Games need a sense of challenge to be entertaining, but challenge needs to be met with reward to be fulfilling, so there’s a fine balance needing to be struck in order to justify such challenges. This is where City of Brass is truly lacking- there’s no tangible reward for success. Yes you level up unlocking new items available for purchase after completing an arena, but the flawed vendor mechanics mean you’ll rarely see these rewards.
At first, the reward was the sheer fun and sense of accomplishment after mastering the combat. Luckily, these intangible rewards last for a good five or six hours of gameplay. That being said, after mastering the combat and gaining a true sense of the game’s pace, that sense of accomplishment turned into simple relief, erasing the only rewards the game had for me. Without any noticeable rewards for the incredibly challenging gameplay, the game loses any sense of fun after six hours or so and instead becomes frustrating.
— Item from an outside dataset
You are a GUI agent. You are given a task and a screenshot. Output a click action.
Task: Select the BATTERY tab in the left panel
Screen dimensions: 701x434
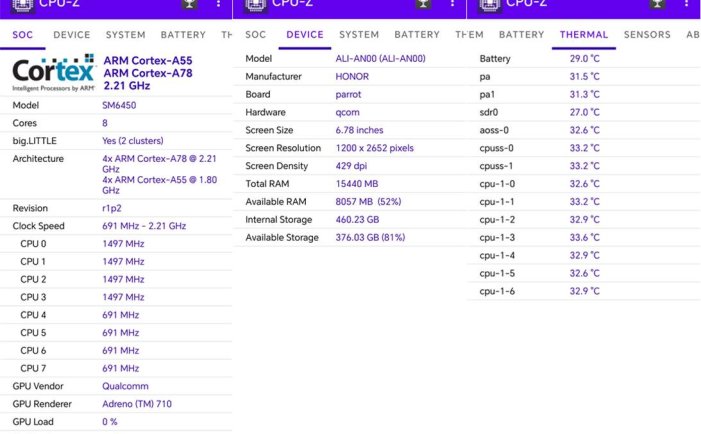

From a graphics standpoint, the game is absolutely gorgeous. Running on Unreal Engine characters, environments, and weapons are all intricately detailed- from the individual braids of your trusty whip, battle scarred sword to the sand stained brass towers. Even with such an emphasis on speedy play, I found myself stopping to admire the beauty of the game multiple times-then subsequently being trampled to death by horde of trapped souls.
The sound, on the other hand, is more hit or miss. While certain audio cues, like the groans of a nearby enemy or the ticking cool down of a sprung trap, aide the player it’s the missing audio that I found to be most frustrating. A bellowing groan alerts me to an incoming threat, but what if there’s no such groan? Well, in that case, I was usually surprised by an enemy waiting around a corner or bashing me while I was gathering coins.
City of Brass is undoubtedly a technical feat thanks to it’s incredible graphics and ever changing world via procedurally generated environments. From a gameplay perspective, things are a little uneven. Traversing the city is fun and combat invites creativity, yet also creates frustration without any sense of speed. City of Brass is an enjoyable game for the first six hours of gameplay, however the feeling of accomplishment quickly gives way to frustration due to the game’s high level of difficulty. After a while, it’s a game that is just too hard for its own good.